Naquele dia, Bento XVI publica a sua carta de demissão, Ingravescente aetate. Uma carta escrita em latim, curta mas com alguns erros estranhos para quem, como Ratzinger, fala fluentemente a língua dos antigos Romanos. Seja como for, imediatamente depois da sua partida, a rede SWIFT desbloqueia o Vaticano, reabre as caixas electrónicas, permite a normal actividade do IOR. Nem esperaram que Bergoglio fosse eleito: a queda de Bento XVI foi o suficiente. Doutro lado, como vimos, o identikit do novo Papa circulava há anos, Ratzinger tinha sido um erro de casting: os poderes fortes desejavam um Papa progressista, alguém aparentemente “perto do povo”; e boa parte do Vaticano queria um Papa que inovasse mas sem realmente mexer nos interesses privados dos prelados mais poderosos. Portanto: faltava só tornar público o apelido do novo “salvador”.

Será tudo isso só pura conspiração? Nem tanto. Luigi Negri, Bispo de Ferrara (Italia) e amigo pessoal de Ratzinger:

Bento XVI sofreu uma enorme pressão. Não é coincidência que na América, também com base no que foi publicado pelo Wikileaks, alguns grupos de católicos pediram ao Presidente Trump para abrir uma comissão de inquérito para investigar se o governo de Barack Obama exerceu pressão sobre Bento XVI.

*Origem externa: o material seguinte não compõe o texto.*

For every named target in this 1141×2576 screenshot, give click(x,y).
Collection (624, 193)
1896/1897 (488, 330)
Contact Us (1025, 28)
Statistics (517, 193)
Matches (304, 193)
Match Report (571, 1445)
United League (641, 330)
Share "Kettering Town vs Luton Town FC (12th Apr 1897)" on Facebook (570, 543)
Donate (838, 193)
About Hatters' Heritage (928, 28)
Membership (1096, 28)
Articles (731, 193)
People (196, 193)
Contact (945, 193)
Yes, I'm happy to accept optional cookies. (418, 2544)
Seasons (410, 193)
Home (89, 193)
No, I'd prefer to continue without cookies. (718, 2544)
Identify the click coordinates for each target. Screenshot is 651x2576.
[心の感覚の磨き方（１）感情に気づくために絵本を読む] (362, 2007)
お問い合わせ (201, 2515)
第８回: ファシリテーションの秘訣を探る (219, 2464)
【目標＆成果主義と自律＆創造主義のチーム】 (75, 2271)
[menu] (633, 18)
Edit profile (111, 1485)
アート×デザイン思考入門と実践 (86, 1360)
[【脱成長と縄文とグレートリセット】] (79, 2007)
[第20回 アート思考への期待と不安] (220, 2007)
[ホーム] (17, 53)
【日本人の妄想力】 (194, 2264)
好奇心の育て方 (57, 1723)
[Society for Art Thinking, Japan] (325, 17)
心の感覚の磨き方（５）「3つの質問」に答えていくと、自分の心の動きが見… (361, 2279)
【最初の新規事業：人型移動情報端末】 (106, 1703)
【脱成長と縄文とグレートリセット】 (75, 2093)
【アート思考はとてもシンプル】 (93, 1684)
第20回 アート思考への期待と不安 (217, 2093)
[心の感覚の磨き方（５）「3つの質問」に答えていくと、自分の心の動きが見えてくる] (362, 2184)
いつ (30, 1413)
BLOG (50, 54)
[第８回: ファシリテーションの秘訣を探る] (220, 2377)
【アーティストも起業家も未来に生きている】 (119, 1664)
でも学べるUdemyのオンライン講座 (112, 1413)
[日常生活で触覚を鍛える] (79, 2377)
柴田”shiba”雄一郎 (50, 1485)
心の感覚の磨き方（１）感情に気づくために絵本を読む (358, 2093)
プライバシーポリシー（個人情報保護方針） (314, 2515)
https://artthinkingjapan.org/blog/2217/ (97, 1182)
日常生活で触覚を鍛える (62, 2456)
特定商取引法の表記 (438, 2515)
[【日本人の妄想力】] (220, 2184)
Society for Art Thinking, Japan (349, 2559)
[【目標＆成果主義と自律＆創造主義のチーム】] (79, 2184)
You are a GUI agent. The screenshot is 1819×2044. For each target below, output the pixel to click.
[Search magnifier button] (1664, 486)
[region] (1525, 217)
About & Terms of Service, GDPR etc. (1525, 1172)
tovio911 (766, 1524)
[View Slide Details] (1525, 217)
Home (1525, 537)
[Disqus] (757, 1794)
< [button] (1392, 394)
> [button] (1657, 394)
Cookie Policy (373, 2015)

Neste sentido é interessante reler quanto escrito pelos assinantes do carta com a qual os católicos americanos pedem ao Presidente Trump uma investigação acerca das demissões de Bento XVI e a Administração dos Estados Unidos. Durante o terceiro ano do primeiro mandato da administração Obama, pode ler-se na carta, o Secretário de Estado Hilllary Clinton e outros funcionários do governo propuseram uma “revolução Católica”, cujo objetivo era a morte definitiva do que sobrava da Igreja Católica nos EUA”. As suspeitas derivam dum e-mail que John Podesta, assessor de Clinton, enviou a Sandy Newman, director duma revista progressista. No e-mail, Podesta explica ao seu interlocutor que está a tentar implementar uma “Primavera católica” semelhante àquelas que derrubaram os regimes da África do Norte. De acordo com os signatários da carta, a eleição do Papa Francisco serviu para “dar apoio espiritual à agenda ideológica radical dos progressistas internacionais” e também para propor o Papa qual “líder espiritual da esquerda mundial”.

A carta pede também que seja esclarecida a influência de George Soros na operação: o editor da revista Nuova Bussola Quotidiana, Riccardo Cascioli, escreveu um interessante editorial em que denunciava a interferência do rico financeiro americano nos acontecimentos do Vaticano: Soros fez substanciais contribuições para as organizações católicas para promover no seio da Igreja Católica americana assuntos quais a vida, a família e a justiça social.

O grupo de St. Gallen

Não muito sabem que o Papa Bento XVI já tinha decidido deixar o Pontificado em Março 2012, depois de uma viagem no México e em Cuba, onde tinha descoberto a primeira parte de um relatório preparado pelo Cardeais Julian Herranz, Jozef Tomko e Salvatore De Giorgi.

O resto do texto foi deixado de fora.